>> begin Supplied records

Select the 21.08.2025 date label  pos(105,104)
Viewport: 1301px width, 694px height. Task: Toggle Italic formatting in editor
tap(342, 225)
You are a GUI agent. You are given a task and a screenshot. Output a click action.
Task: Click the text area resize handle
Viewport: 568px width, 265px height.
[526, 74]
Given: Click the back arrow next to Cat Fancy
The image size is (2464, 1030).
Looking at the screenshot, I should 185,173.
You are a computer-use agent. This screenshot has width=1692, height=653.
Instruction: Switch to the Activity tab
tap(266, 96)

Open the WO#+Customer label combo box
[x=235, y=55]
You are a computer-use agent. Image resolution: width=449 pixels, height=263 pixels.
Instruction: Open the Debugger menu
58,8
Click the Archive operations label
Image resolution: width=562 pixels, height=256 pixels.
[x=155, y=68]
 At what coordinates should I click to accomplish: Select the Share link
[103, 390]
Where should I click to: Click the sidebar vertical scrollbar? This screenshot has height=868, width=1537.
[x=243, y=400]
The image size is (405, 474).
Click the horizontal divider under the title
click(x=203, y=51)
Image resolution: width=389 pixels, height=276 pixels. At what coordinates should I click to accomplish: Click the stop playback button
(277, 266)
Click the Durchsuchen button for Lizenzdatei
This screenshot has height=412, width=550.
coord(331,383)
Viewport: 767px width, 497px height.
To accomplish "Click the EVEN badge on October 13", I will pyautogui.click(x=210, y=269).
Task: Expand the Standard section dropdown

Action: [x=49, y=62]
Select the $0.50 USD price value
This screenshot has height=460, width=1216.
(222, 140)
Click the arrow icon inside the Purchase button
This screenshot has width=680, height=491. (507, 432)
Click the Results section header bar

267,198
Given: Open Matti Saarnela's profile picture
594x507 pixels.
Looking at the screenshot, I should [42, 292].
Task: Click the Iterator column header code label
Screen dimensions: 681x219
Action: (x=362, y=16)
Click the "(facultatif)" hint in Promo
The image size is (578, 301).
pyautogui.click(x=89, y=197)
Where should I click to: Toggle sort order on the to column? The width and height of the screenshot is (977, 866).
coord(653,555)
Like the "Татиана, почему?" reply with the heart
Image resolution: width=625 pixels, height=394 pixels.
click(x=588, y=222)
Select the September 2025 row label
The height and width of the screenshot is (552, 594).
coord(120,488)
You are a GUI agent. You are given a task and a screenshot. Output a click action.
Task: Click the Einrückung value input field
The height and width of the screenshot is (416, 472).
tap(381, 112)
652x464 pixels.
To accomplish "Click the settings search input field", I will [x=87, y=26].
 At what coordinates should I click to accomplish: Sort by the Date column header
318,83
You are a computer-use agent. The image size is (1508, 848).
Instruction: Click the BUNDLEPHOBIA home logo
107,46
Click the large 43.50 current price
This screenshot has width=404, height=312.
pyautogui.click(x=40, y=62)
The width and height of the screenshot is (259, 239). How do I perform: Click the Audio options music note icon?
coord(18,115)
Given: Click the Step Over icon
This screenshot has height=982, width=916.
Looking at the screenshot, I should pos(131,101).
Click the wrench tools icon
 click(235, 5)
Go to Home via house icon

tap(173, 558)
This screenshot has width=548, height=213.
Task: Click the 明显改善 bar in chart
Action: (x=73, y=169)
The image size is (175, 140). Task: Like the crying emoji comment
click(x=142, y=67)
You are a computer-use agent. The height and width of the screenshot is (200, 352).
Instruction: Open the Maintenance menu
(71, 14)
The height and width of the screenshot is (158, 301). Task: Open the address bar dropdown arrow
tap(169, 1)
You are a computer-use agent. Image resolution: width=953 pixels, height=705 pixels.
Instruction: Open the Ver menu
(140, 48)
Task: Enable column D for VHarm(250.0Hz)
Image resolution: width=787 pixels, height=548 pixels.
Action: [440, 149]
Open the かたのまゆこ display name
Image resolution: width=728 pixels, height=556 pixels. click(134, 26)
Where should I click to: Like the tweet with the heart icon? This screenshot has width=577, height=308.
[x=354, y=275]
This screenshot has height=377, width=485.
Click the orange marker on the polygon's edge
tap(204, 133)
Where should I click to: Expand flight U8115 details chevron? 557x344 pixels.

>> end Supplied records

Return, word for word, the lines of the listing that run from its first line through the line containing "Looking at the screenshot, I should 185,173.", with both ends included.

Select the 21.08.2025 date label  pos(105,104)
Viewport: 1301px width, 694px height. Task: Toggle Italic formatting in editor
tap(342, 225)
You are a GUI agent. You are given a task and a screenshot. Output a click action.
Task: Click the text area resize handle
Viewport: 568px width, 265px height.
[526, 74]
Given: Click the back arrow next to Cat Fancy
The image size is (2464, 1030).
Looking at the screenshot, I should 185,173.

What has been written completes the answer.